How to show that $\lambda(D)=\infty$?

Question

I have a bit trouble showing that $\lambda(D)=\infty$.
I have been giving the following problem:
Given $D=\{(x,y)\in \mathbb{R}^2 | 0<x=y<1\}$ and $\mathcal{N}=\{N \in \mathcal{B} | m_I(N)=0\}$ (where $m_I$ is the Lebesgue measure on $(\mathbb{R}, \mathcal{B})$ restricted on the interval $(0,1)$) - and the measure $\lambda:\mathcal{B}\otimes \mathcal{B} \to [0,\infty]$, where $$\lambda(G)= \begin{cases} 0 & \text{ if }\, \exists N_1,N_2 \in \mathcal{N}, B_1,B_2 \in \mathcal{B}, \text{ then } G \subseteq (B_1 \times N_1) \cup (N_2 \times B_2) \\ \infty & \text{ or else }\\ \end{cases} $$ Show that $\lambda(D)=\infty$.
I get that I might have to show it by contradiction, but I have only gotten so far:
Assume by contradiction, that $\lambda(D)\neq \infty \Longrightarrow \lambda(D)=0$, then $\exists N_1, N_2 \in \mathcal{N}$ and $B_1,B_2 \in \mathcal{B}$, where $D\subseteq (B_1 \times N_1) \cup (N_2 \times B_2)$.
For $D\subseteq (N_2\times B_2)$, I have that for $N_2\in \mathcal{N}$ it applies that $m_I(N_2)=0$.

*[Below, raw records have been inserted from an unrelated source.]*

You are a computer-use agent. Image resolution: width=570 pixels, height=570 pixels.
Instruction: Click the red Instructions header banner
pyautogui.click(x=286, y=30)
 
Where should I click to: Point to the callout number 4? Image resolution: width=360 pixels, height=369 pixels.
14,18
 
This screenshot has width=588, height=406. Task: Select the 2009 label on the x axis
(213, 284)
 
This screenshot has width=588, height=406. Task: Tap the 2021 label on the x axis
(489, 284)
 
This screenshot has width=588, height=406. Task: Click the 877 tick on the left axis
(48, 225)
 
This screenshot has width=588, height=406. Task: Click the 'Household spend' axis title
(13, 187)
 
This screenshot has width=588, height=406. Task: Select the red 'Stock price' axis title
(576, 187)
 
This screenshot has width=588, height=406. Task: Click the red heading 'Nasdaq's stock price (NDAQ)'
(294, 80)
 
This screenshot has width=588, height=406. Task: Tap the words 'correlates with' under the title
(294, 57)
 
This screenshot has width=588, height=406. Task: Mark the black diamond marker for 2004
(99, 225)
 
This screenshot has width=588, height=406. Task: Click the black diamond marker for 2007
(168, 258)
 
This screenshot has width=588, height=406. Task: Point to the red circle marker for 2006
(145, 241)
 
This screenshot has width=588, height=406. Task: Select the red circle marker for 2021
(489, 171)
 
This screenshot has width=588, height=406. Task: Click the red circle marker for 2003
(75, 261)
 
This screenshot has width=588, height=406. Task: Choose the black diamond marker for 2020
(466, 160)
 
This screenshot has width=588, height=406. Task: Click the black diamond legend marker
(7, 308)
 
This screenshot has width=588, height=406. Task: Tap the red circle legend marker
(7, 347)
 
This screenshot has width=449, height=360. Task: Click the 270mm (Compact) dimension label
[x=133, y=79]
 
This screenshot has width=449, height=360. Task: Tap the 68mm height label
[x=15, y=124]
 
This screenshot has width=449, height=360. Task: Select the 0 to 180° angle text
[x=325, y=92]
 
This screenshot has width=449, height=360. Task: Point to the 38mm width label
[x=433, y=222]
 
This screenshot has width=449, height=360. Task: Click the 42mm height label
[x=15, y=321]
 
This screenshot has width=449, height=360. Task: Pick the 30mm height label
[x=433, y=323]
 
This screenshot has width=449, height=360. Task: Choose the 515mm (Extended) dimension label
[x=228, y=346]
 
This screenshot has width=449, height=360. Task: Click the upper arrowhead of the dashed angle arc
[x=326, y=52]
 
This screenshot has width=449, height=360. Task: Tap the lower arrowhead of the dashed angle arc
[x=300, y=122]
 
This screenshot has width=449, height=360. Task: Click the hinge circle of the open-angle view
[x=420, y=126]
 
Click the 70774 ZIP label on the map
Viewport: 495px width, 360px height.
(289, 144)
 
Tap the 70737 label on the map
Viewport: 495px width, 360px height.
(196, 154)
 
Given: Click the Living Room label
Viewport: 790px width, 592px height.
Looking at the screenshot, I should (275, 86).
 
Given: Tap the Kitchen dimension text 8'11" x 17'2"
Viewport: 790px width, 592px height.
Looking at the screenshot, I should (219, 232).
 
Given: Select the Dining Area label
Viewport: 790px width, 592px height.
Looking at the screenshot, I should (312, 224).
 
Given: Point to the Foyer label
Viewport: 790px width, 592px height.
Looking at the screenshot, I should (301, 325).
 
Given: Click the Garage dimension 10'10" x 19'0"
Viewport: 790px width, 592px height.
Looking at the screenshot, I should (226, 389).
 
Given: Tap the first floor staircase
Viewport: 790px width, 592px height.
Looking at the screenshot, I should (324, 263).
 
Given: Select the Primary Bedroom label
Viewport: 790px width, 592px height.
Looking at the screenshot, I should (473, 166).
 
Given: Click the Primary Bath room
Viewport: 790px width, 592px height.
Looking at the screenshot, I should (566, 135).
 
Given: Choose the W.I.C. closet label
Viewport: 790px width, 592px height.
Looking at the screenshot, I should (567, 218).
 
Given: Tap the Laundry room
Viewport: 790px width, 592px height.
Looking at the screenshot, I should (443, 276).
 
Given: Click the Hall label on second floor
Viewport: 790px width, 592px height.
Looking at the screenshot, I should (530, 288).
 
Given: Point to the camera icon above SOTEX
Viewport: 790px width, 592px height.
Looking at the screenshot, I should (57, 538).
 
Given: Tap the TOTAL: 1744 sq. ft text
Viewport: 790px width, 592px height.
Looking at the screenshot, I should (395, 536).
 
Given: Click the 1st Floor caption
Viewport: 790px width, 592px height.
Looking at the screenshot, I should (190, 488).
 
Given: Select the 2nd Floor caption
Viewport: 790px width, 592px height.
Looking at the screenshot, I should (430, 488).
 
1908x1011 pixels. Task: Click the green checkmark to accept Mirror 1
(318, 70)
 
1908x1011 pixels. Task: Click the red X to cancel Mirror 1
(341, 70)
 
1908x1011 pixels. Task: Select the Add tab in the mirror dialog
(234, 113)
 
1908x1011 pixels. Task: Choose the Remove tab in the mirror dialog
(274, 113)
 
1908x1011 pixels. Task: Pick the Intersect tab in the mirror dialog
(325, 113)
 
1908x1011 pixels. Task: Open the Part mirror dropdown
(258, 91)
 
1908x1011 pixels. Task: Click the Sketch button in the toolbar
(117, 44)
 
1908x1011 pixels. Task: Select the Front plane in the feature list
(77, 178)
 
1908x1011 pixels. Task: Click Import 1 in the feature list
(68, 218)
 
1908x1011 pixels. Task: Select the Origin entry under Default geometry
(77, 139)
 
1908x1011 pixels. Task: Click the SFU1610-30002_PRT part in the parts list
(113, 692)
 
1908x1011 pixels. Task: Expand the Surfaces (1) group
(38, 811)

Can somebody give me a hint, on how to get moving? I assume that for $D \subseteq (B_1 \times N_1)$, it follows analogously. Thank you.

Answer 1

Assume that $D \subseteq (B_1 \times N_1) \cup (N_2 \times B_2)$. We want to find a contradiction.

Note that you can write the elements of $D$ in this way $$D= \{ (t,t) : t \in (0,1) \}$$

Define $$I_1 = \{ t \in (0,1) : (t,t) \in (B_1 \times N_1) \}$$ and analogously $$I_2 = \{ t \in (0,1) : (t,t) \in (N_2 \times B_2) \}$$ By our assumption you have that $(0,1) \subseteq I_1 \cup I_2$.

On the other hand, if you look carefully at the definition of $I_1$ and $I_2$ you can see that $$I_1 \subseteq N_1 \qquad I_2 \subseteq N_2$$ To show this, let $t \in I_1$. Then $(t,t) \in B_1 \times N_1$. This means that $t \in B_1$ and $t \in N_1$. In particular this implies $t \in N_1$. By arbitrarity of $t \in I_1$, we have $I_1 \subseteq N_1$ (actually we can say more: $I_1 = B_1 \cap N_1$). The proof of $I_2 \subseteq N_2$ is similar.

Hence $$(0,1) \subseteq N_1 \cup N_2$$ This contradicts monotonicity of the Lebesgue measure, since $N_1 \cup N_2$ has measure zero.